No decorrer do desenvolvimento do trabalho estão previstas ações de sensibilização e
capacitação dos participantes de 4 Conselhos Municipais: Política Urbana; Orçamento
Participativo; Habitação; Gestão e Saneamento Ambiental. Tem-se a perspectiva de
criação de uma cultura mais integrada de planejamento e gestão das áreas que,
simultaneamente, apresentam importância ambiental e social.
Conclusões e propostas de debate:
O estudo urbano-ambiental das áreas de ZEIA B pretendeu contribuir na discussão da
ocupação sustentável do território, a partir da revisão crítica dos seguintes conceitos:
Alterar o enfoque principalmente restritivo por um enfoque mais proativo, que se
apóia em um conhecimento mais aprofundado do território, e na participação dos
diversos agentes envolvidos.
Superar a discussão binária que reduz as alternativas para o território e a gestão
urbano-ambiental a duas posições: ocupar ou não ocupar, intervir destrutivamente
ou congelar. Propor, em lugar disto, uma discussão muito mais difícil, mas também
muito mais promissora: como ocupar o território.
Os projetos de urbanização podem apontar formas de superar a segmentação das
áreas de conhecimento propondo soluções que atendam à demanda social e
contribuam na melhoria da qualidade ambiental das áreas urbanas.
Quebrar a dicotomia conceitual “natureza – cidade”, vistas como opostos. Isto é vital
quando se intervém num contexto tão antrópico quanto o da RMSP;
Compreender e reafirmar que elementos totalmente “artificiais”, elaborados
culturalmente são importantíssimos do ponto de vista ambiental: Um parque urbano,
ou um córrego parcialmente retificado, mas com as margens preservadas e solo
permeável são essenciais para o equilíbrio ambiental e a qualidade de vida na
cidade. O que leva ao contraponto que pode parecer paradoxal: intervir, modificar,
alterar a paisagem, não é sempre e inevitavelmente uma fonte de destruição e
desequilíbrio ambiental.
A ruptura desta dicotomia conceitual “natureza – cidade” permite uma nova visão
dos problemas. Por uma parte, não faz de toda e qualquer alteração uma fonte de
impactos ambientais negativos. Por outra, permite que a cidade e seus habitantes
reconheçam o valor ambiental de seu território, ainda que este seja um território
modificado pela ação do homem, criando uma nova consciência com respeito ao
que consideramos como recursos valiosos ou significativos.

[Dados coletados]
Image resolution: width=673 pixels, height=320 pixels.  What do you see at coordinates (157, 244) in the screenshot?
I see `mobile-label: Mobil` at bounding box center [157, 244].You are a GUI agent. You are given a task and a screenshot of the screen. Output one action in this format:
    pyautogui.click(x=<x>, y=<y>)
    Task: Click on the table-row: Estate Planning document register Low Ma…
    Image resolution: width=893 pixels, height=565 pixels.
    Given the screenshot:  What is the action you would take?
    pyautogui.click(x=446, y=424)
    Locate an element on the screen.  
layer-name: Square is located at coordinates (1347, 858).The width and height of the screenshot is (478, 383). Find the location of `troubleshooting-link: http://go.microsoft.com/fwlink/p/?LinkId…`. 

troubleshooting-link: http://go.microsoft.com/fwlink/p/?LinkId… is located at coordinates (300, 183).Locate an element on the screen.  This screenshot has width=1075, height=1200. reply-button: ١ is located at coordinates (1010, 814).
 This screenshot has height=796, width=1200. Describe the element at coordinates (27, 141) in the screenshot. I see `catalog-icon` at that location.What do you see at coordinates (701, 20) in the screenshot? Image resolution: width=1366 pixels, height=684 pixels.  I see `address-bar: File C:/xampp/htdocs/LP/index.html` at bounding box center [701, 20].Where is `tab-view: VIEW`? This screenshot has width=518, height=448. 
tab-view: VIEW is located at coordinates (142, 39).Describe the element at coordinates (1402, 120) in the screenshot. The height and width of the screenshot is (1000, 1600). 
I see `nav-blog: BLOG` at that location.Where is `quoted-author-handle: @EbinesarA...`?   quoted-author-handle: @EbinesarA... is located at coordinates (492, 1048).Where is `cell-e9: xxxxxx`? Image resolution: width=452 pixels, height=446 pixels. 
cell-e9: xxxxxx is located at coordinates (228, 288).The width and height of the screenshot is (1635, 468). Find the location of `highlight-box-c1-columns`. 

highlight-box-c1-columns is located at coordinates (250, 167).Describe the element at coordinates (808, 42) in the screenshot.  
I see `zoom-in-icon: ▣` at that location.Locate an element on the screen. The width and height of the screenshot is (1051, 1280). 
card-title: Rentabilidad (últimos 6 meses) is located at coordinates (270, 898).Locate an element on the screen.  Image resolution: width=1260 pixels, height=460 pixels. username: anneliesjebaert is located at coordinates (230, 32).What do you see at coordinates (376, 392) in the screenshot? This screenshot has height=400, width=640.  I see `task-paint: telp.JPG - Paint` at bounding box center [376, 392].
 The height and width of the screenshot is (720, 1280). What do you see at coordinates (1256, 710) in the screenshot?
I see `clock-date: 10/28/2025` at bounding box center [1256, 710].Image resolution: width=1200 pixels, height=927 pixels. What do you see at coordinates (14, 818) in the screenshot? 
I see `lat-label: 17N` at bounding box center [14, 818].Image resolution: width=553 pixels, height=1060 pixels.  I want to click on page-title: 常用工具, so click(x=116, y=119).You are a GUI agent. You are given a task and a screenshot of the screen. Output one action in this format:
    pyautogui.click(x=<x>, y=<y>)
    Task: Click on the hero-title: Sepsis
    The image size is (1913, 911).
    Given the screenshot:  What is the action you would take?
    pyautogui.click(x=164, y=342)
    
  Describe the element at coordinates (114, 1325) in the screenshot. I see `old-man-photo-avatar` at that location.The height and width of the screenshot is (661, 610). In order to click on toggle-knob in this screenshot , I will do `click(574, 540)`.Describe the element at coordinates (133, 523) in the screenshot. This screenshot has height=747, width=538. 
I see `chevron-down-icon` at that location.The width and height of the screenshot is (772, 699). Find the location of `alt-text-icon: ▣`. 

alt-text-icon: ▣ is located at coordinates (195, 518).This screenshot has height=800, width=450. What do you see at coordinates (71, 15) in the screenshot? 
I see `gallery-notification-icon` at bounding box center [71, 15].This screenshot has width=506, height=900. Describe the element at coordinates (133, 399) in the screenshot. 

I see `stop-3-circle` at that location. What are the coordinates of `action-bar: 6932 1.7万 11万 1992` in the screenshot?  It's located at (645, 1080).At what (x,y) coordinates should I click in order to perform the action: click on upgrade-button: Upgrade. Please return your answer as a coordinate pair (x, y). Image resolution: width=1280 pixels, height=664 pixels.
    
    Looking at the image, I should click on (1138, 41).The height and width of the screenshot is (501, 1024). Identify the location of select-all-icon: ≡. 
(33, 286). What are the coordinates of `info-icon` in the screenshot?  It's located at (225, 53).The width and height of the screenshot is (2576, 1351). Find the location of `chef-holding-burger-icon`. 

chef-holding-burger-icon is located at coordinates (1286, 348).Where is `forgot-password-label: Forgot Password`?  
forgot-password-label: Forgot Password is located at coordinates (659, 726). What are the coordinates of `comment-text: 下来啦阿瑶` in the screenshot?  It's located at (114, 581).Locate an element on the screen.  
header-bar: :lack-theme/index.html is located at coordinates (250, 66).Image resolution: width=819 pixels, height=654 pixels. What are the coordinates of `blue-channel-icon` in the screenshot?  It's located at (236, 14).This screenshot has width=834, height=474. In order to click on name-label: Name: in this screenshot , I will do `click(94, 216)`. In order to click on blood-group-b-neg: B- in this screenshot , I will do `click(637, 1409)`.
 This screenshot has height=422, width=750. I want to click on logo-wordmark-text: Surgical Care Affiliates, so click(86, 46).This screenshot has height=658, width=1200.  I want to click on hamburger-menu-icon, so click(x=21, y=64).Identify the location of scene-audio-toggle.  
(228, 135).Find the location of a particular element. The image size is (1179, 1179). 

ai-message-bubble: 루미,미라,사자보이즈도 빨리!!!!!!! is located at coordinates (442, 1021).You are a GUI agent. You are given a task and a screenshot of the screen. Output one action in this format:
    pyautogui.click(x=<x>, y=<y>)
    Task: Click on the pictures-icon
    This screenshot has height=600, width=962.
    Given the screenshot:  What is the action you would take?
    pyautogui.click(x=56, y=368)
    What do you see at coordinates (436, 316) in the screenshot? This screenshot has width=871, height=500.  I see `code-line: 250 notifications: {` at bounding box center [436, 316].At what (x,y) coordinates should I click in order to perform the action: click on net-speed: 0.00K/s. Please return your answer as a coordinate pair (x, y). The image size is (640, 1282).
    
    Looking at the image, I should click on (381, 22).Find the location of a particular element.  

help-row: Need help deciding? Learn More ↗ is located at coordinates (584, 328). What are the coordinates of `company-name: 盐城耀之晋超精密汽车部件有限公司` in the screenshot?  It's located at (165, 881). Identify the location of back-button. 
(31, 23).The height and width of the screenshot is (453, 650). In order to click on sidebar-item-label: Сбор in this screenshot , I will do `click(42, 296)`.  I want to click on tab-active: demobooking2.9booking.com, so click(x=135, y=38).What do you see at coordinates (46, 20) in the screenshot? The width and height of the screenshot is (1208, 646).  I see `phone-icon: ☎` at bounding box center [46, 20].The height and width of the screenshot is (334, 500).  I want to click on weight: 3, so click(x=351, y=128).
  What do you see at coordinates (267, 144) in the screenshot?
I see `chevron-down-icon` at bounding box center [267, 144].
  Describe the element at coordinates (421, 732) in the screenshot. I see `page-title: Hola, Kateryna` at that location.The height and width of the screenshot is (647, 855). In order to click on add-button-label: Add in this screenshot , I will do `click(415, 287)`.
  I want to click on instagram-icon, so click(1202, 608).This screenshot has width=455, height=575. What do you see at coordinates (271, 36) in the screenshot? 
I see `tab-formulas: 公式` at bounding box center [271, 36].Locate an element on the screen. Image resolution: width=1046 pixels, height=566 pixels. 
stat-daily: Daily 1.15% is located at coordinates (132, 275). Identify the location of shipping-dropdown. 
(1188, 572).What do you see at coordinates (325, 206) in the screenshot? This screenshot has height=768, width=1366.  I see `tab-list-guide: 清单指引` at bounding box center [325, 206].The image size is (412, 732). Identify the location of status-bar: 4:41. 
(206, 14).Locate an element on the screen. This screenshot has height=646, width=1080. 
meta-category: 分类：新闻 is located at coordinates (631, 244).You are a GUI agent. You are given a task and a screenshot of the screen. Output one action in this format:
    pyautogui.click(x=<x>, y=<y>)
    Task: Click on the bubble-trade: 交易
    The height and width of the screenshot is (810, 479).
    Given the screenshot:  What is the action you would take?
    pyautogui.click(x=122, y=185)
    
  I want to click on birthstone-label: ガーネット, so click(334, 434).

→ **Tarefas do exercício**:
(A) Cite todos os Conselhos Municipais cujos participantes passarão por ações de sensibilização e capacitação, segundo o trecho sobre as áreas de ZEIA B.
(B) Responda às perguntas com base no trecho sobre as áreas de ZEIA B:
(i) A que duas posições a discussão binária reduz as alternativas para o território?
(ii) Que exemplos de elementos "artificiais" importantes do ponto de vista ambiental o trecho apresenta?
(iii) Em que situação é vital quebrar a dicotomia "natureza – cidade"?
(C) Continue o trecho sobre as áreas de ZEIA B a partir da última frase.
O material não tem nenhum papel nesta atividade.

→ **Respostas esperadas**:
(A) Política Urbana; Orçamento Participativo; Habitação; Gestão e Saneamento Ambiental.

(B)
(i) Ocupar ou não ocupar, intervir destrutivamente ou congelar.
(ii) Um parque urbano, ou um córrego parcialmente retificado, mas com as margens preservadas e solo permeável.
(iii) Quando se intervém num contexto tão antrópico quanto o da RMSP.

(C)
Romper com análises do espaço segregado, com fronteiras demarcadas entre
áreas urbanas e áreas de proteção. Abordar o espaço a partir de análises mais
amplas que considerem bacias e microbacias hidrográficas, matas e corredores
verdes, áreas de expansão urbana e fluxos urbanos. Considerar estas áreas com
múltiplas funções: proteção ambiental, urbanísticas e paisagísticas.
Em síntese, faz-se necessário superar uma visão segmentada da realidade, a partir
do reconhecimento de que muitos problemas da gestão urbana e ambiental são
originados por que existem visões parciais, baseadas em arcabouços teóricos,
técnicos e jurídicos específicos, que remetem a partes do todo.
Referencias bibliográficas
Comarú, F.A.; Uemura, M.M. Estudos de Caso: São Paulo. In: Maricato, E. (coord.)
Parâmetros técnicos para urbanização de favelas. FAUUSP (LabHab): FUPAM.
FINEP/CEF. Relatório de pesquisa. São Paulo, 1999.
Denaldi, R. Políticas de urbanização de favelas. Evolução e impasses. Tese de
Doutorado. Faculdade de Arquitetura e Urbanismo da Universidade de São Paulo.
São Paulo, 2003.
Maricato, E. Brasil, cidades. Alternativas para a crise urbana. Petrópolis: Vozes,
2002.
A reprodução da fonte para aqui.